L. Neil Smith's
Number 351, January 22, 2006

"Down With Tolerance!"

Down With Tolerance!
by Ron Beatty

Exclusive to TLE

Usually, the articles I write are about the evils of intolerance, and the disaster that such brings to us each and every day. Today, I'm going to change course a little bit, and actually advocate intolerance.

For many years, we, as a people, have tolerated government interference in our private lives. We have tolerated the establishment and maintenance of government-run schools, which has led to students receiving, at best, a mediocre education. I recently saw an article by John Stossel which led to the conclusion that the longer students spend in government run schools, the worse they do, and the less able they are to think and learn. We have tolerated an atmosphere which lauds mediocrity, which attempts to ensure that the average American citizen is not capable of rational and critical thought and action.

Many of us have railed against the 'failures' of the modern educational system, not realizing that the system hasn't really failed. It has done precisely what it was designed to do, created a nation of drones who do and think what the state and media tell them to. For those who don't believe me, please, check it out yourselves. Look at the excellent research and information available from John Taylor Gatto detailing the history, actions, and results of the American 'educational' system.

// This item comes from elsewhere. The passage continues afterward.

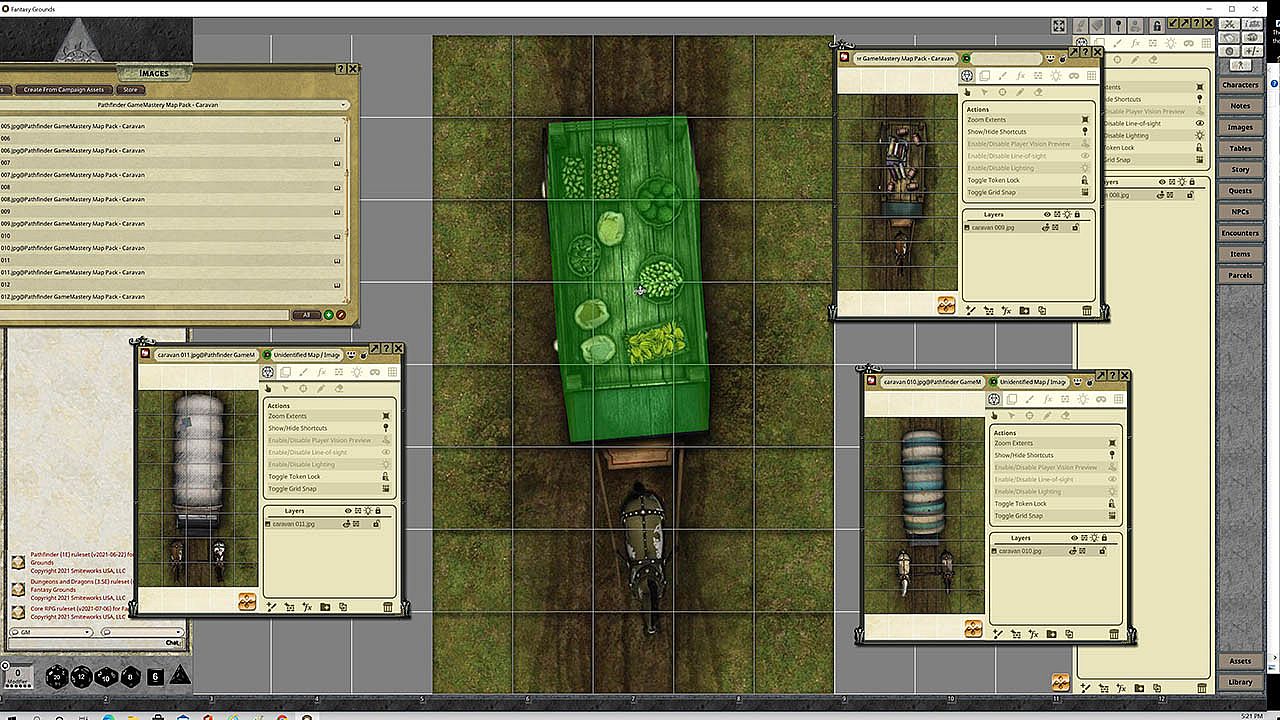Toggle Token Lock in caravan 009 window
Screen dimensions: 1280x720
pos(1027,180)
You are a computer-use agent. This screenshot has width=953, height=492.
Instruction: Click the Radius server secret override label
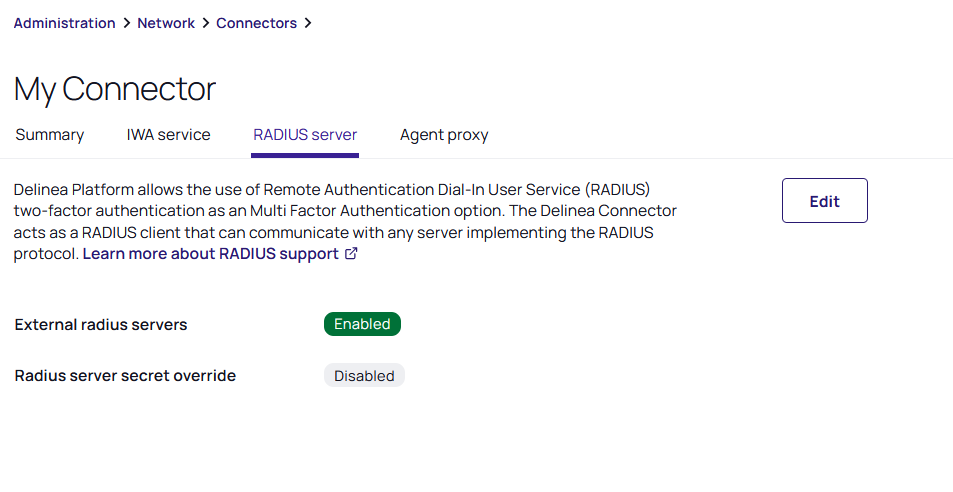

Like many, if not most of us, I too was caught in the system. I was an exceptional student, until I ran into a teacher who couldn't stand the thought of a student who did so well in school that he was skipped one grade, and was being considered to skip at least one more. She did her best to totally eradicate any love of learning and knowledge from me, and damned near succeeded. She did her best to fail me, using any excuse she could come up with. (For Harry Potter fans, think Deloris Umbridge. You'll be right on target.) Fortunately, my parents, who couldn't understand how things had changed so drastically, and an honest principal, intervened. That year, as well, I read Have Space Suit, Will Travel by Robert A. Heinlein, which helped me get through the year, and the next year, in sixth grade, I had one of the greatest teachers I've ever known, Mr. Ronald Callahan. Mr. Callahan, if you ever read this, thank you!

The whole purpose of this somewhat rambling history is to reinforce that the school system is not about teaching kids to learn, it is about forcing them to conform.

I am proposing that we be intolerant to mediocrity, that we be intolerant to conforming, that we be intolerant of 'just fitting in' in order to get through the day. I am proposing that each and every one of us strive for excellence in all that we do and learn, and that we resist being 'pigeon-holed' into one narrow category. There used to be something called a "Renaissance man." What this was, was a person who was proficient in a wide variety of skills and range of learning. Not just mediocre, not just acceptable, but proficient!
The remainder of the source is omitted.